Summary
Medtronic plc announced the completion of an internal restructuring of certain legacy Covidien businesses. This move, effective September 28, 2015, is designed to enhance financial flexibility by making approximately $9.8 billion (net of tax, approximately $9.3 billion) of cash, cash equivalents, and marketable securities, previously held by U.S.-controlled non-U.S. subsidiaries, available for general corporate purposes. This repatriation of funds is expected to provide Medtronic with greater confidence in meeting its financial commitments, including its targets for maintaining an 'A' credit profile, returning capital to shareholders, and pursuing strategic acquisitions.
Key Highlights
- 1Completion of an internal restructuring of certain legacy Covidien businesses.
- 2Approximately $9.8 billion of cash and investments previously held by U.S.-controlled non-U.S. subsidiaries is now available for general corporate purposes.
- 3A one-time charge of approximately $500 million, primarily U.S. income tax expense, will be recognized in Q2 FY2016.
- 4The restructuring enhances Medtronic's financial flexibility and ability to meet financial commitments.
- 5Commitments include targeting an 'A' credit profile and reducing debt to EBITDA by FY2018.
- 6Medtronic reaffirms its commitment to returning a minimum of 50% of free cash flow to shareholders.
- 7Fiscal year 2016 revenue outlook and non-GAAP EPS guidance remain unchanged.
Frequently Asked Questions
The primary financial impact is the availability of approximately $9.8 billion in cash and investments for general corporate purposes, significantly increasing Medtronic's financial flexibility. However, this comes with a one-time charge of approximately $500 million in Q2 FY2016, mainly due to U.S. income tax expense.
The company states that this restructuring provides increased confidence in meeting its financial commitments, which include continuing to target an 'A' credit profile and reducing its debt to EBITDA ratio by the end of fiscal year 2018. This suggests the company believes the restructuring will support, rather than hinder, its credit objectives.
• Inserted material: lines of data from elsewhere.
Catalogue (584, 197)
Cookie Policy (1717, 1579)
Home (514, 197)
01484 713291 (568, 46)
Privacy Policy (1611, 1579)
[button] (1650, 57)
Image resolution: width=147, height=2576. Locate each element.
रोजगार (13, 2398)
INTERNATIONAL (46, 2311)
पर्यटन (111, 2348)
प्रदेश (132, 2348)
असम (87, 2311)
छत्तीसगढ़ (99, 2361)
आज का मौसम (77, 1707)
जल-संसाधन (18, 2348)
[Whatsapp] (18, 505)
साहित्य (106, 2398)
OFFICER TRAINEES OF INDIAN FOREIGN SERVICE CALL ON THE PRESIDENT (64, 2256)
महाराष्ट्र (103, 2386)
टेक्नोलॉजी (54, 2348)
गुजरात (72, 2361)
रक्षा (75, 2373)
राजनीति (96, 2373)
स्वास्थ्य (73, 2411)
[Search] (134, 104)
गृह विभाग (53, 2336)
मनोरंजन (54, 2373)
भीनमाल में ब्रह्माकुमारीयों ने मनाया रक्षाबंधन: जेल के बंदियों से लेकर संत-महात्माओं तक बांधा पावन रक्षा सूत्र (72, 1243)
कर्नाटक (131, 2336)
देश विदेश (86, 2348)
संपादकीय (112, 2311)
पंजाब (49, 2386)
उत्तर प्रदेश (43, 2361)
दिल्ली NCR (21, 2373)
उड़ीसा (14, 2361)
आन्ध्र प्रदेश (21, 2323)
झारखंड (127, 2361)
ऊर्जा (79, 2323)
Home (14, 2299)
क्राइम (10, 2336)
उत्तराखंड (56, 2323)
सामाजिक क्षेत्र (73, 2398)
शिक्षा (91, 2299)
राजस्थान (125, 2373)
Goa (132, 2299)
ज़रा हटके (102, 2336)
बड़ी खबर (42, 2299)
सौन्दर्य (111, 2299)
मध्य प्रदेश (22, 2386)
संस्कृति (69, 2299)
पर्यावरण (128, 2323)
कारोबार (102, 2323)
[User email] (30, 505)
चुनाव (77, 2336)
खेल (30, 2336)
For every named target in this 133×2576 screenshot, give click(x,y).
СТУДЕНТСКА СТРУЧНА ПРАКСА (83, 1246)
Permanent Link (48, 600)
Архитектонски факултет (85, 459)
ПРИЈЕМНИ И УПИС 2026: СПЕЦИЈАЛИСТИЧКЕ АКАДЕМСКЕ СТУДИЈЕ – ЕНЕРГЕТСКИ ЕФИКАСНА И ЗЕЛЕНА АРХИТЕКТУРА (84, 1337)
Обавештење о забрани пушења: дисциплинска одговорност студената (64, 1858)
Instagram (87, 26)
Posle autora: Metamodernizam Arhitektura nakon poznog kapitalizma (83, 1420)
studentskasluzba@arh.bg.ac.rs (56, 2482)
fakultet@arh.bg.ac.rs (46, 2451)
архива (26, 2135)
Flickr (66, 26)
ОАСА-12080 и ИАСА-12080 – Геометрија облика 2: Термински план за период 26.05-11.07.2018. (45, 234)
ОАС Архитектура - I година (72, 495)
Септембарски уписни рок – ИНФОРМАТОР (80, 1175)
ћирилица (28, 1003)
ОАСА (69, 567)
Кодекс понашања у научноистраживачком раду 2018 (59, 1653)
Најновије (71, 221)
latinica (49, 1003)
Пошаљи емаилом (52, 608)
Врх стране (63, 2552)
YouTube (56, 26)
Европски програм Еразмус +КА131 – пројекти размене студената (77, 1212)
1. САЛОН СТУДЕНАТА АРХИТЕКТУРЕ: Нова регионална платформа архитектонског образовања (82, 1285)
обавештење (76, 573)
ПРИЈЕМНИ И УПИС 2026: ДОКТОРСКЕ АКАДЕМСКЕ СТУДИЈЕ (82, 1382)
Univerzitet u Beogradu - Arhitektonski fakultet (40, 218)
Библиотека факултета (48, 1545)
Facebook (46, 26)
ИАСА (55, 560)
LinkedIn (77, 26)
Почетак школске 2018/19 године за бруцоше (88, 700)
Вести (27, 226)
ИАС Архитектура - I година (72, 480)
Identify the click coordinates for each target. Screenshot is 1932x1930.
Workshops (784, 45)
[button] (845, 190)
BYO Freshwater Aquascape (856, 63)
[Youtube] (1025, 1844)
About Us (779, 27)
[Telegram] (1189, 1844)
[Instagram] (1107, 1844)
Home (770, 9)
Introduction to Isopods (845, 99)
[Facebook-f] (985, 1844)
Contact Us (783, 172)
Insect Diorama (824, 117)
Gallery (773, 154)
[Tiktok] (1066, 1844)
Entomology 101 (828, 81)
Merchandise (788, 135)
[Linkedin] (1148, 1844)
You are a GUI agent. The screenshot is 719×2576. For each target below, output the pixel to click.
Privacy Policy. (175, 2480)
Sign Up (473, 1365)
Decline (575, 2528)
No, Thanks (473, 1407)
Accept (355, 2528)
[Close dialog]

The restructuring is stated to support Medtronic's commitment to returning a minimum of 50 percent of its free cash flow to shareholders through dividends and share repurchases. The increased availability of cash should facilitate continued execution of this policy.
No, Medtronic explicitly stated that this restructuring does not affect its previously issued fiscal year 2016 revenue outlook or non-GAAP earnings per share guidance.